Recorded data:
━━━━━━━━━━━━━━━━━━━━━━━━━━━━━━
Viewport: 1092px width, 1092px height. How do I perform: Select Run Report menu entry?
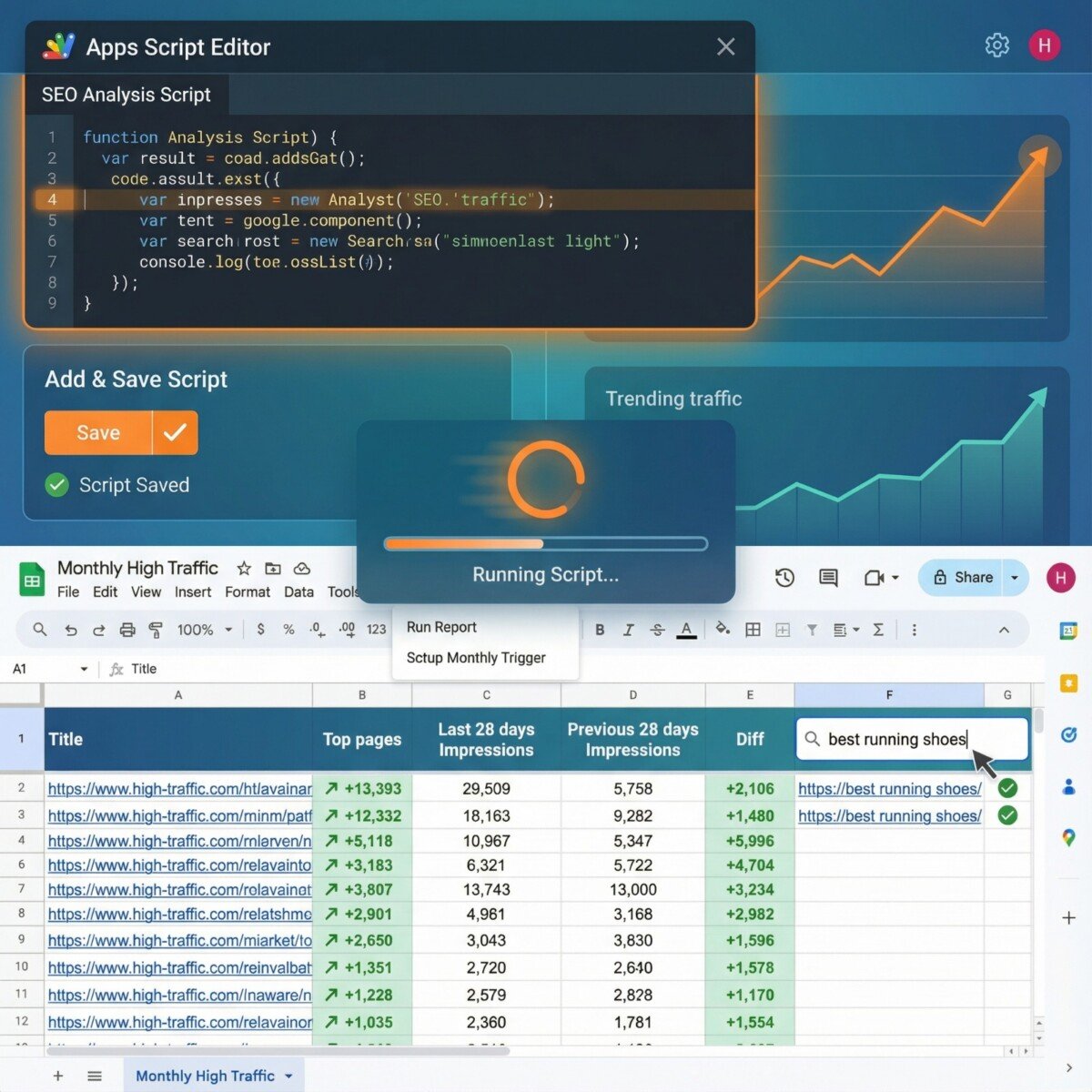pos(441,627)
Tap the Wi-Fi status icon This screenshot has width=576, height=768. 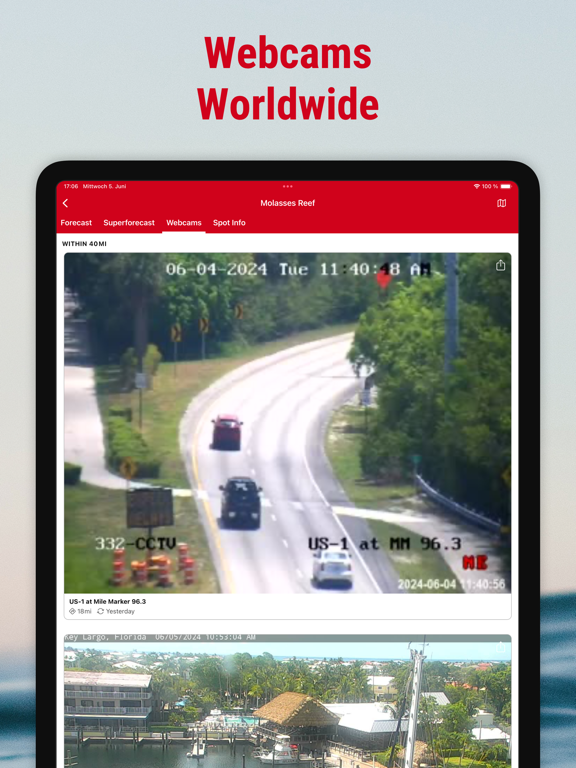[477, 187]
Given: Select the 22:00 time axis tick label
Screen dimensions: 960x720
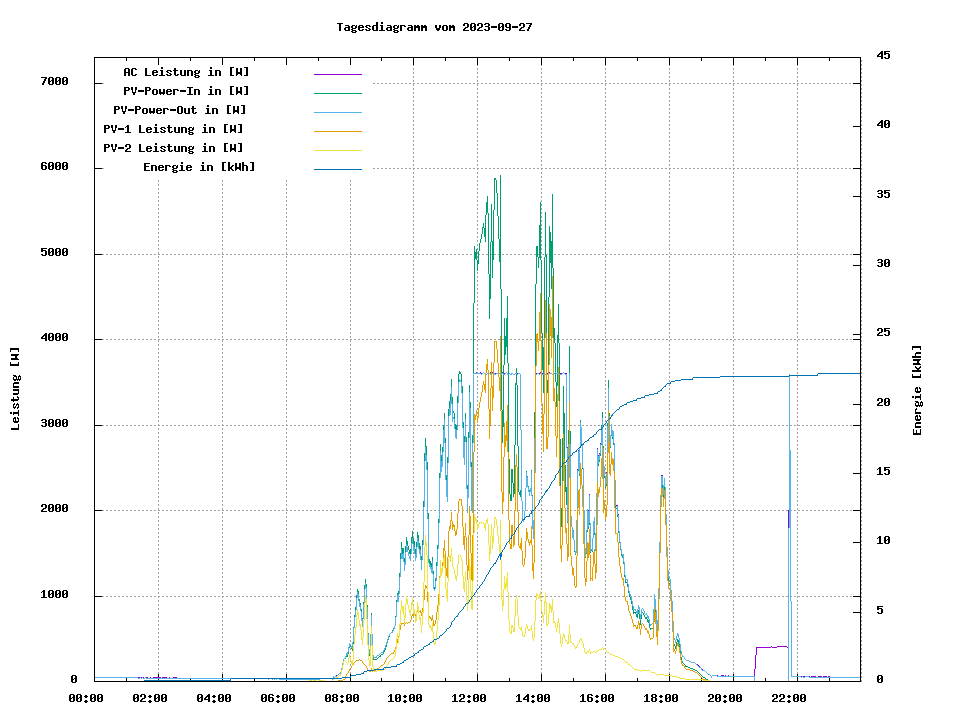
━━━━━━━━━━━━━━━━━━━━━━━━━━━━━━
Leave out each picture and extract the lines from the one containing "Given: Select the 22:00 time axis tick label" through the end of the records above, inclusive, exactly as they stand.

# [Task result]
Given: Select the 22:00 time axis tick label
Screen dimensions: 960x720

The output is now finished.